The LBP-1120 has a conventional ‘bread bin’ design, with a curved front and top surface and paper feeding from a near-vertical slot at the back of the machine’s top cover. It feeds through and around the drum and exits from a second slot, at the front of the top cover. There's a switch on the front panel, which diverts pages to an alternative paper-up output, though this is directly onto the desktop. A multi-purpose feed, for envelopes and special media, sits directly in front of the main feed slot.
Canon quotes the feed tray as holding 125 sheets of paper, which is modest even for a personal laser, but when you take into account that this is for 65gsm paper, which is very thin, you realise it's likely to take less than 100 sheets of normal 80gsm copier paper. If you print with it regularly, you're likely to have to keep on restocking the bin.
This kind of hidden specification pops up again in the quoted resolution of the LBP-1120. It’s said to be 2,400 x 600dpi, but when you look at the spec sheet more closely, you see the 2,400dpi is the result of print enhancement software and that the optical resolution is a straight 600dpi.
There are no controls on the printer at all and just a single blue indicator to show when it’s powered up and receiving data.

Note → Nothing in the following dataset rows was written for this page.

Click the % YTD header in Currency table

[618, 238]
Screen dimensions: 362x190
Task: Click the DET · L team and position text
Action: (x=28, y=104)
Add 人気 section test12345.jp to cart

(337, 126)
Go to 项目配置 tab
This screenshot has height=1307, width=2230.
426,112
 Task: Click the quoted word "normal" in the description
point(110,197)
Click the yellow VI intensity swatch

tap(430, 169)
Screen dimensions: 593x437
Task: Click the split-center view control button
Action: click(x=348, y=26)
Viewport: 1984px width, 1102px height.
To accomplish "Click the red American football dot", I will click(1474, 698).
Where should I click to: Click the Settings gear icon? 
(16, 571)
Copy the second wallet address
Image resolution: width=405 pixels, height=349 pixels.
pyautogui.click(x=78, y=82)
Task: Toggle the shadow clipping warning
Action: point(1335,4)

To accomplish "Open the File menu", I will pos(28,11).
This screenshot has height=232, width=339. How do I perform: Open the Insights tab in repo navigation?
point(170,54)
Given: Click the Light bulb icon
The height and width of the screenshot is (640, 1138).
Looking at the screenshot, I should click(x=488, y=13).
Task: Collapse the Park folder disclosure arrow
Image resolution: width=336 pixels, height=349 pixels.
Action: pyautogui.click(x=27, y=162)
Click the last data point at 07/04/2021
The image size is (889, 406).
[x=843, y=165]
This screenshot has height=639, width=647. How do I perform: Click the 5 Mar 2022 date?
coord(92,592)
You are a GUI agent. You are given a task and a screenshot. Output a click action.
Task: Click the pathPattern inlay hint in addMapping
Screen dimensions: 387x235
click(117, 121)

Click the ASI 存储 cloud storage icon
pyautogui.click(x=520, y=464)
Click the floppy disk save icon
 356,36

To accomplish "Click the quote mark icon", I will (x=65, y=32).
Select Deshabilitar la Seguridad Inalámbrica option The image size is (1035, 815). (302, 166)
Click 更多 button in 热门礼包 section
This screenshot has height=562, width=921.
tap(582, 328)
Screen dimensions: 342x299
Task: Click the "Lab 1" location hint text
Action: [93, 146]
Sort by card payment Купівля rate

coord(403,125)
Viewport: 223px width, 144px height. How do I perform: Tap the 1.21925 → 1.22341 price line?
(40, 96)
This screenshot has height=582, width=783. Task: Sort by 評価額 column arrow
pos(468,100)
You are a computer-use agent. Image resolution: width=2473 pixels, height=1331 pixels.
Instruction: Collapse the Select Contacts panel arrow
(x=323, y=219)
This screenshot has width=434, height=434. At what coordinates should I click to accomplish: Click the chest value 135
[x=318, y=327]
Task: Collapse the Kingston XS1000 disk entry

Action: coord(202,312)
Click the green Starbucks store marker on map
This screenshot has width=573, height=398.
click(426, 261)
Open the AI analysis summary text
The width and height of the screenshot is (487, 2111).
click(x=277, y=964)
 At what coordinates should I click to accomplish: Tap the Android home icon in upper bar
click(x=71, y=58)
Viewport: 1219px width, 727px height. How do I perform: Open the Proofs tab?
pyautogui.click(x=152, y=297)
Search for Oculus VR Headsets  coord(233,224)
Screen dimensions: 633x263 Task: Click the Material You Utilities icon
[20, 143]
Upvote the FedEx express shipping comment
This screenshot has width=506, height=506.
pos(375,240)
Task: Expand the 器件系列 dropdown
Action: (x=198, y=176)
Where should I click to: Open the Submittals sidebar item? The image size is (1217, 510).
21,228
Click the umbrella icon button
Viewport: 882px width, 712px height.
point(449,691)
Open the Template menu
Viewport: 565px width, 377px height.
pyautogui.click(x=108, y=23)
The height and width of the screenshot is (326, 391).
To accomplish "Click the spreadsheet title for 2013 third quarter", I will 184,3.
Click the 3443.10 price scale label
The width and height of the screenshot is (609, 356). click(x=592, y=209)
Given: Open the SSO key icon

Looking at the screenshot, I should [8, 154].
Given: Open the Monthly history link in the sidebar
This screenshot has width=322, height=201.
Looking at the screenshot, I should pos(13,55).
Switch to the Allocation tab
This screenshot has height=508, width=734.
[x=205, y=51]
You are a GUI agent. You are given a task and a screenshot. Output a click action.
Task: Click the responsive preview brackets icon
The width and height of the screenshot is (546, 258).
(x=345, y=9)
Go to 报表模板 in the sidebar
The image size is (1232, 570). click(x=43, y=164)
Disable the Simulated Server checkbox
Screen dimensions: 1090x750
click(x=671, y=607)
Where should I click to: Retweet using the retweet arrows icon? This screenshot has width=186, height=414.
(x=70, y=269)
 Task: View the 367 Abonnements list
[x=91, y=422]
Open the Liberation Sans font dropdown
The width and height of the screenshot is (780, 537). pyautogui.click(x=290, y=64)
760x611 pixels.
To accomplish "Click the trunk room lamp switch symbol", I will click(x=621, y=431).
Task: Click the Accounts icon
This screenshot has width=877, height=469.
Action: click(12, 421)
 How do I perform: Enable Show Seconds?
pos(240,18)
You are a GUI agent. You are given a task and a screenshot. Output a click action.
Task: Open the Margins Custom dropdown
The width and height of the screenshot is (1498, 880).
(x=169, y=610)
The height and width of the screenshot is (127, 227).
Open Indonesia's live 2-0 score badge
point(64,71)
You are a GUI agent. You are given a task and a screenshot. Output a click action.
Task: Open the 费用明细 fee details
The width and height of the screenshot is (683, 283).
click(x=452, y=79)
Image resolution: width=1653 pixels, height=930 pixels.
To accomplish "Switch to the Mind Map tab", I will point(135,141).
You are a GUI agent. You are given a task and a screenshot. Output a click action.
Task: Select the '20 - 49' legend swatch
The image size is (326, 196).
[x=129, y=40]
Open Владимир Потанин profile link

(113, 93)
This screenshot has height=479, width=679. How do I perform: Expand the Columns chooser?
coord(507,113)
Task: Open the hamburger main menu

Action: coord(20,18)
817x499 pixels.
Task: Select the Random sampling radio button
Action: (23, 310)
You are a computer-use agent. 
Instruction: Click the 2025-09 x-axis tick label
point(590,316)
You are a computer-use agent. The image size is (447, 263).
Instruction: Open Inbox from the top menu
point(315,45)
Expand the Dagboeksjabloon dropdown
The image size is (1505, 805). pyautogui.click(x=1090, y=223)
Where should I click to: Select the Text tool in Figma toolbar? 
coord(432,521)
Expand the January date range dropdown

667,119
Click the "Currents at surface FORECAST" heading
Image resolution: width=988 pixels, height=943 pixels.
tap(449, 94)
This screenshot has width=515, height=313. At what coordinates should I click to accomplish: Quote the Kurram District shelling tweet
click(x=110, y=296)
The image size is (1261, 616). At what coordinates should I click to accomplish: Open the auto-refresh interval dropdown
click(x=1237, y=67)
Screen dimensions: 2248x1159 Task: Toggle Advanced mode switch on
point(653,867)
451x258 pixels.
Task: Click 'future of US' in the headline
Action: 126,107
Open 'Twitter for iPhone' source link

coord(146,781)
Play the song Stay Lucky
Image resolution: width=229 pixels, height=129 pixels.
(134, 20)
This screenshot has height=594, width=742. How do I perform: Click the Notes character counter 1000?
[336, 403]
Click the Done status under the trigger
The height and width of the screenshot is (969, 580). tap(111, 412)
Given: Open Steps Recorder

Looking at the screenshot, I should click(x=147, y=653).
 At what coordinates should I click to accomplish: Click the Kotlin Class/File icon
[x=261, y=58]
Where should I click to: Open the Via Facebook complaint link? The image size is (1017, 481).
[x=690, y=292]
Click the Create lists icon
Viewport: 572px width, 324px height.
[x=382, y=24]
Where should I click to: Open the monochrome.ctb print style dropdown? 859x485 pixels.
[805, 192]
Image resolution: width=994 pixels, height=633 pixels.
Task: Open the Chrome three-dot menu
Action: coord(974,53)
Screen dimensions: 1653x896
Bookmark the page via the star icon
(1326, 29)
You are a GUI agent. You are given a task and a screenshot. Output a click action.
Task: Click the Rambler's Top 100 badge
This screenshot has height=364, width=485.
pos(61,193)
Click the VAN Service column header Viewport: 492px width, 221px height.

It’s entirely controlled through software and even dispenses with most of its internal memory by using innovative file compression techniques as its driver sends page data through to the printer engine.
Installing the integrated drum and toner unit is very straightforward. The curved top cover of the printer hinges forwards and you slide the unit directly into the heart of the machine.
That's the only physical setup you need, other than to connect a power cable and a USB 2.0 lead which, unusually, you do before installing the Canon software driver. Installation of the driver from the supplied CD is again very easy and requires little technical knowledge.